Linear and Widely Linear Recursive Maximum Complex-Domain Loglikelihood Adaptive Filtering in Intricate Measurement Environments

Abstract

In industrial measurements, when signal reception is affected by hardware defects or asymmetric interference, I/Q imbalance can occur, which may result in the noise exhibiting noncircular and non-Gaussian characteristics, along with significant heterogeneous probability distributions in real and imaginary parts. In this setting, previous adaptive filtering cost functions (implicitly assumed homogeneous distributions) may perform well on one part but suffer on the other heterogeneous part, leading to an overall deteriorating performance, sometimes even inferior to the mean square error (mse) criterion. This article presents an innovative criterion specifically designed for such intricate measurement environments. Leveraging the inherent diversity of the Gaussian mixture model (GMM) to accommodate any probability distribution, we model the additive noises in real and imaginary parts.
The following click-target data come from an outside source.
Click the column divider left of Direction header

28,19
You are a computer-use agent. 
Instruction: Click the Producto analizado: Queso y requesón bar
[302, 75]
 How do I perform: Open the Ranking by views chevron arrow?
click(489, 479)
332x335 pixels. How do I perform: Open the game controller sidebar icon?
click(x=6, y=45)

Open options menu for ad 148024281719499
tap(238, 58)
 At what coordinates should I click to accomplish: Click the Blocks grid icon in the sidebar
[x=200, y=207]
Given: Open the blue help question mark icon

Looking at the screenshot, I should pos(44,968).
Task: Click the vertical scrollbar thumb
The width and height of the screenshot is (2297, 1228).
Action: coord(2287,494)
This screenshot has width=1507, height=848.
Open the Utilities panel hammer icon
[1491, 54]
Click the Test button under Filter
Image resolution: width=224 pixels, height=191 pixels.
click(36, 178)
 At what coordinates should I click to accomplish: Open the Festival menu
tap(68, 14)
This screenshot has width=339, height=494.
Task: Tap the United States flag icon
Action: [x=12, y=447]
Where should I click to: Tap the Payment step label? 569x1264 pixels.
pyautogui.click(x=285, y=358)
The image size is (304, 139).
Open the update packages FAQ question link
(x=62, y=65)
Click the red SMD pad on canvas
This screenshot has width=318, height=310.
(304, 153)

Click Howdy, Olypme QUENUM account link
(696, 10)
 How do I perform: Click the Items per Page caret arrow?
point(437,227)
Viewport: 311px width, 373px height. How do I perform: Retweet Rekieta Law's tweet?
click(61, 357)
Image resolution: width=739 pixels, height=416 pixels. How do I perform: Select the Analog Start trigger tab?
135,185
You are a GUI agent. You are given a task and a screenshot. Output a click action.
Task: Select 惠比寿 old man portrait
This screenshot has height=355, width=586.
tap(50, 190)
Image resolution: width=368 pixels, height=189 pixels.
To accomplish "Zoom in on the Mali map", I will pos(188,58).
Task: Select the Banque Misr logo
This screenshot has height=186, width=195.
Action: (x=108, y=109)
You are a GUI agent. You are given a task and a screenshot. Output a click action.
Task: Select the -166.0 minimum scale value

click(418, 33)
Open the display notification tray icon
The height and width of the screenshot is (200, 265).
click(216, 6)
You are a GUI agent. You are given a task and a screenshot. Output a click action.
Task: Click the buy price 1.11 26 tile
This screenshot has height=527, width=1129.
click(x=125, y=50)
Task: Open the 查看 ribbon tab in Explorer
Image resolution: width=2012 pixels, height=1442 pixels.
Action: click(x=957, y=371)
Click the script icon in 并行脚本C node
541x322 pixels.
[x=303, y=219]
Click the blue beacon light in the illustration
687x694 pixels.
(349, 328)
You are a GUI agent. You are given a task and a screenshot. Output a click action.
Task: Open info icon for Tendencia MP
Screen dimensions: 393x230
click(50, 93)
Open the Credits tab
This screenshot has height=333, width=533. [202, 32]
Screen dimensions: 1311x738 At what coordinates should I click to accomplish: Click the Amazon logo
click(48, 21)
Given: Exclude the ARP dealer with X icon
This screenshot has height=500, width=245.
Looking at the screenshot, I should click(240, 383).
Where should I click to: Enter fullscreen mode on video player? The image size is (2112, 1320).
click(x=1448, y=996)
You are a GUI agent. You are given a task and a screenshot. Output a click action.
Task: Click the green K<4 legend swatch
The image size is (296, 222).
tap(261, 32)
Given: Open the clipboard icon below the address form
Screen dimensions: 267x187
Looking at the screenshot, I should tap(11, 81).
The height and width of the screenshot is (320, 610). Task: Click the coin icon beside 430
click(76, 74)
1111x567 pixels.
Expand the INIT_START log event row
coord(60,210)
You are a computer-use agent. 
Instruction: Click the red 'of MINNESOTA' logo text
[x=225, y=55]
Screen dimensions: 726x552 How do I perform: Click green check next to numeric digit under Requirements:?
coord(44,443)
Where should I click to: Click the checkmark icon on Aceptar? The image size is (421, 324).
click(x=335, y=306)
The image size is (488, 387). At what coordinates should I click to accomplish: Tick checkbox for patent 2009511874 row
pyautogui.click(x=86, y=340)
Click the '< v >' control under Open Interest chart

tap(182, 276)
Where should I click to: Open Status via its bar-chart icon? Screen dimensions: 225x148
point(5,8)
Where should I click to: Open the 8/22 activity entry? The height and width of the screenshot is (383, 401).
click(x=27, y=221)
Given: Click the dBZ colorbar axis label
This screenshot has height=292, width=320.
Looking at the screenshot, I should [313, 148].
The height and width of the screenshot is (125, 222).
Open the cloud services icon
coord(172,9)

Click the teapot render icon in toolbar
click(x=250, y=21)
Through a linear combination, the overall noise is modeled as a complex-domain noncircular GMM (CNGMM). Then, a new cost function found on the recursive maximum complex-domain loglikelihood (RMCL) of the CNGMM is derived, with its linear and widely linear (WL) algorithms. Due to the excellent adaptability of CNGMM to intricate measurement environments, the proposed cost function consistently maintains outstanding performance under noncircular, non-Gaussian, and heterogeneous noises. An analysis of mean value and mean square convergence is also conducted. Further investigation reveals that the proposed steady-state mean square deviation (SS-MSD) is always less than or equal to that of complex recursive least squares (CRLS)/WL-recursive least squares (WL-RLS), which strongly indicates that RMCL/WL-RMCL is a superior scheme in intricate measurement environments. All theoretical predictions align well with simulations.